Selasa, 24 Maret 2015

Wawasan Kebangsaan dan Demokrasi di Indonesia

Oleh : Jons Manedi
Disampaikan dalam Latihan Dasar Kepemimpinan Sekolah Menengah Kejuruan (SMK) Negeri 1 Gunung Talang,
pada tanggal 5 Februari 2015.

I. Pendahuluan

Jika melihat pada perkembangan politik, sosial, ekonomi dan budaya di Indonesia saat ini sungguh sangat memprihatinkan dan sangat memprihatinkan. Bahkan kekuatiran itu menjadi semakin nyata ketika menjelajah dan melihat pada apa yang dialami oleh setiap warga negara yakni semakin merosot dan memudarnya wawasan kebangsaan. Yang sangat menyedihkan lagi adalah kita sebagai masyarakat sudah kehilangan makna dan hakekat dari wawasan kebangsaan tersebut, yang akhirnya mendorong kepada dis-orientasi dan perpecahan.

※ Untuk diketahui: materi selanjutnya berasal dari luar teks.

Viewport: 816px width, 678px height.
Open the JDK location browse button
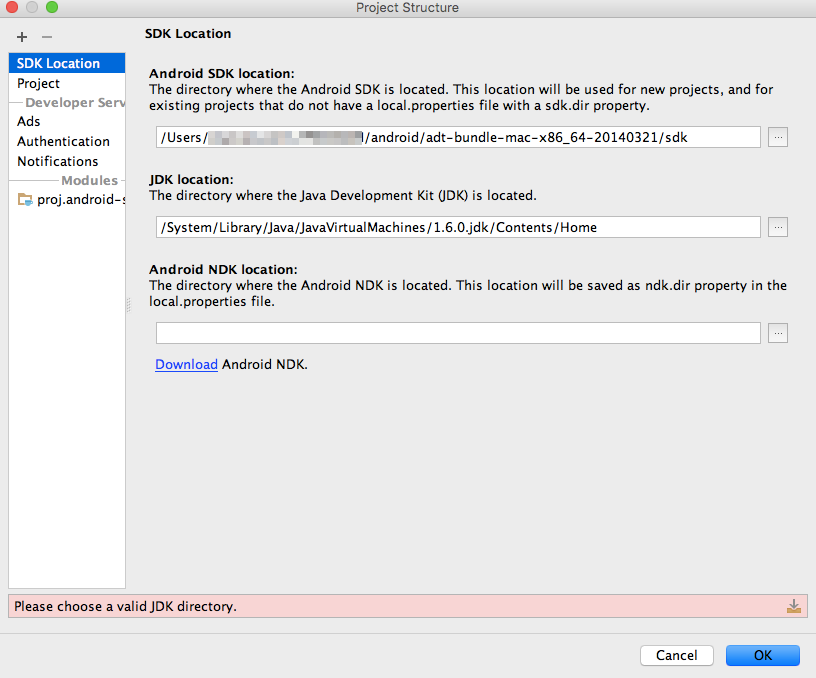(778, 227)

Jika melihat atas kejadian dan pandangan tersebut diatas rasanya sungguh wajar dan tidak mengada-ada. Krisis yang dialami Indonesia saat ini saling berkaitan, krisis ekonomi yang bisa dikatakan belum bahkan tidak stabil berdampak kepada krisis politik, sosial dan budaya yang pada perbaikannya malahberdampak secara langsung kepada makin parahnya system ekonomi. Bisa kita lihat krisis politik akhir-akhir ini yang akhirnya berakibat kepada tidak stabilnya harga pasar, dan itu sangat berpengaruh kepada kebiasaan sosial masyarakat. Apalagi jika melihat bahwa bangsa Indonesia merupakan bangsa yang plural seperti beragamnya suku, agama, budaya daerah, dan berbagai aspek politik lainnya, serta kondisi geografis negara kepulauan yang tersebar. Semua ini mengandung potensi konflik (latent social conflict) yang dapat merugikan dan mengganggu persatuan dan kesatuan bangsa.

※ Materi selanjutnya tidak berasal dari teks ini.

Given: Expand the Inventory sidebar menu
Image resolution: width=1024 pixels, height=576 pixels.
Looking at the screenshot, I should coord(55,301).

Semua fenomena yang terjadi, terutama krisis ekonomi, politik dan sosial telah memperlihatkan tandan-tanda awal munculnya krisis kepercayaan diri (self-confident) dan rasa hormat diri (self-esteem) sebagai bangsa. Krisis kepercayaan sebagai bangsa dapat berupa keraguan terhadap kemampuan diri sebagai bangsa untuk mengatasi persoalan-persoalan mendasar yang terus-menerus datang, seolah-olah tidak ada habis-habisnya mendera Indonesia. Aspirasi politik untuk merdeka di berbagai daerah, misalnya, adalah salah satu manifestasi wujud krisis kepercayaan diri sebagai satu bangsa, satu “nation”.

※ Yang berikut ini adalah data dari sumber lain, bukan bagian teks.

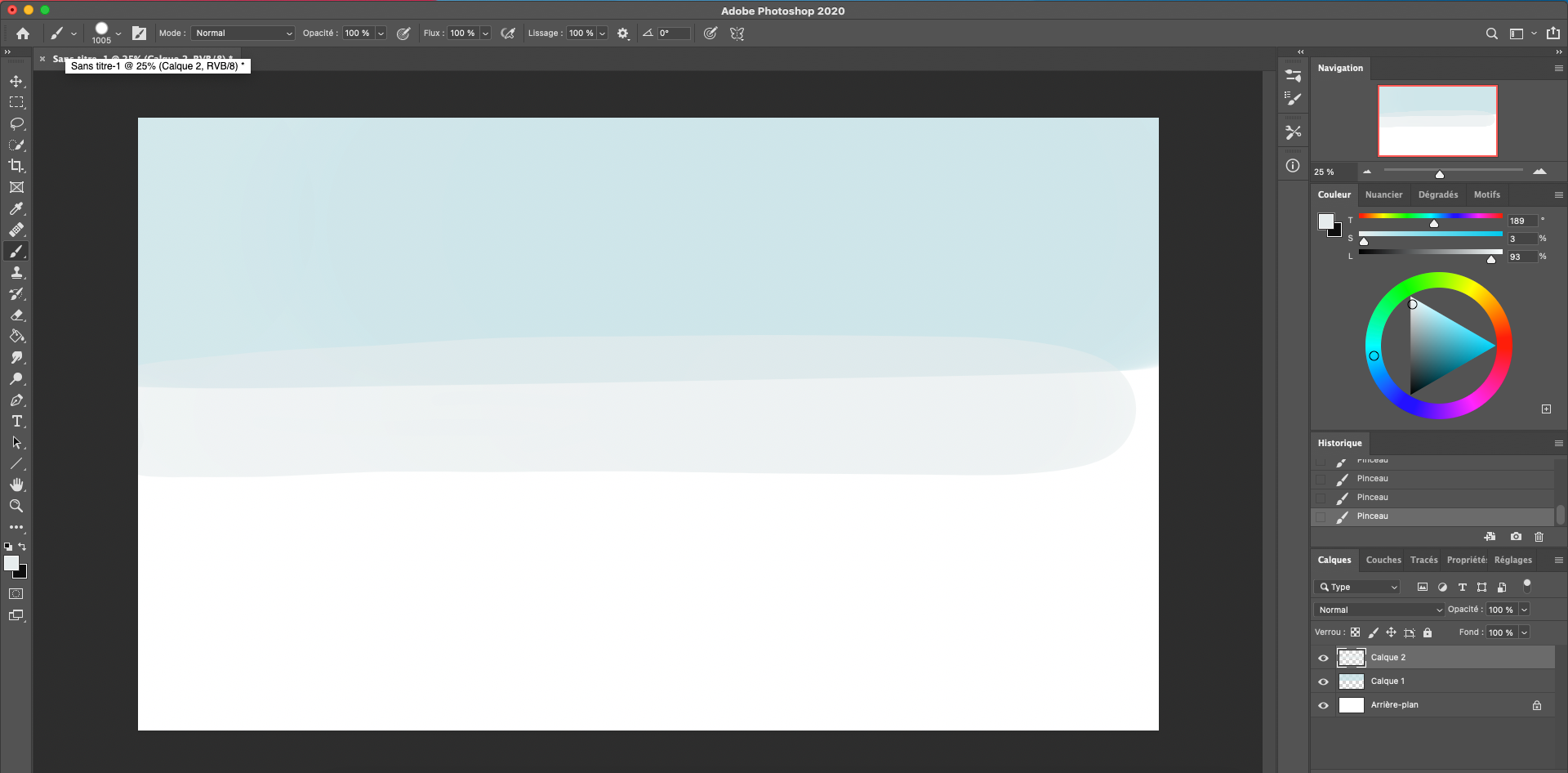Switch to the Nuancier tab
Viewport: 1568px width, 773px height.
1383,194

Apabila krisis politik dan krisis ekonomi sudah sampai pada krisis kepercayaan diri, maka eksistensi Indonesia sebagai bangsa (nation) sedang dipertaruhkan. Maka, sekarang ini adalah saat yang tepat untuk melakukan re-evaluasi terhadap proses terbentuknya “nation and character building” kita selama ini, karena boleh jadi persoalan-persoalan yang kita hadapi saat ini berawal dari kesalahan dalam menghayati dan menerapkan konsep awal “kebangsaan” yang menjadi fondasi ke-Indonesia-an. Kesalahan inilah yang dapat menjerumuskan Indonesia, seperti yang ditakutkan Sukarno, “menjadi bangsa kuli dan kuli di antara bangsa-bangsa.” Bahkan, mungkin yang lebih buruk lagi dari kekuatiran Sukarno, “menjadi bangsa pengemis dan pengemis di antara bangsa-bangsa”. Seperti hubungan Indonesia dengan organisasi pendonor dunia (IMF, CGI, World Bank, ADB) dan negara-negara pemberi pinjaman (Jepang, AS,Eropa) sudah mendekati hubungan antara “pengemis-pemberi sedekah”. Sikap dan prilaku demikian sangat bertentangan dengan gagasan dasar berdirinya Indonesia yang merdeka dan berdaulat.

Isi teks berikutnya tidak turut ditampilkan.